The music comes before lyrics?
D: Yep. I’ll cook them up at home and present them to Marcus. I love that because, you have know idea which direction it’s going. I hear what it’s gonna be about, like A1 Bakery, and I’ll think, ‘Oh, I worked a long time on this.’ He’ll start singing and I’ll be like, ‘Of course it’s about A1 Bakery.’
Do the lyrics just come to you Marcus or do write stuff down sometimes and keep it for when you might need it? I know on the first album a lot of the song ideas came from conversations you’d hear people have.
M: It’s still like that. He’ll bring me a song and I’ll say that I have an idea from a misheard conversation.

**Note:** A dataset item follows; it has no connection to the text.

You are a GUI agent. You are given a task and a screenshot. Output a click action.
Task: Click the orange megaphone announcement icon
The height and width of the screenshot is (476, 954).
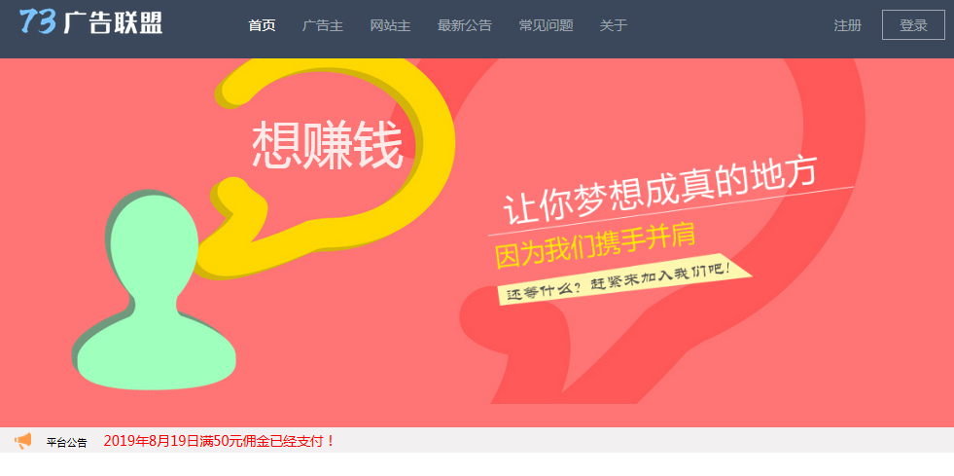(23, 441)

D: Often Marcus will chew through the lyrics that he has written down a third of the way into the take and then it goes wherever it goes [laughs].
M: A lot of time it’s a topic. I’ll ask him if a particular topic is ok and he’ll go, Yep.’ Especially recording Double Tubble he prodded me a bit more like, ‘And then what happened?’ to help me get more out of it.
A lot of it is stream of conciseness, my brain just goes and I see what he reacts to or when we’re playing live what people react to. Everyone is different. I could say one joke and I think it’s funny and then it falls flat and another time people will think it’s hilarious.
D: It’s amazing… we played two gigs this weekend past and played the same song, and you’re kind of bracing for people to react the same way, but then you get nothing [laughs].
M: Or something resonates with someone. You might just make a throw away line, like in our ‘Southern Christmas Hemisphere’ song there’s a line about Paddle Pops. I said that my favourite flavour is Rainbow, which is caramel. After we play a guy came up to us and was like, ‘I didn’t know Rainbow Paddle Pop was caramel flavour!’
D: We’re an educational band.
M: I was like, ‘That was two minutes ago, it must have really stuck with you!’ That’s what he took out if it.
D: There hasn’t really been anything I would say not to sing about topic.
M: He has told me not to do a song critiquing the art world, cos that’s too close to his heart.
That’s a song I would love to hear!
D: It’s true, I did turn down that one.
M: I just find it pretentious, but he studied art and understands it.
D: It’ll have to be a solo project.
M: Yeah, my dis project when I’m bitter about Hot Tubs.
Let’s talk about the songs on the album. You mentioned the song ‘Ned Kelly’; where did that idea spark from?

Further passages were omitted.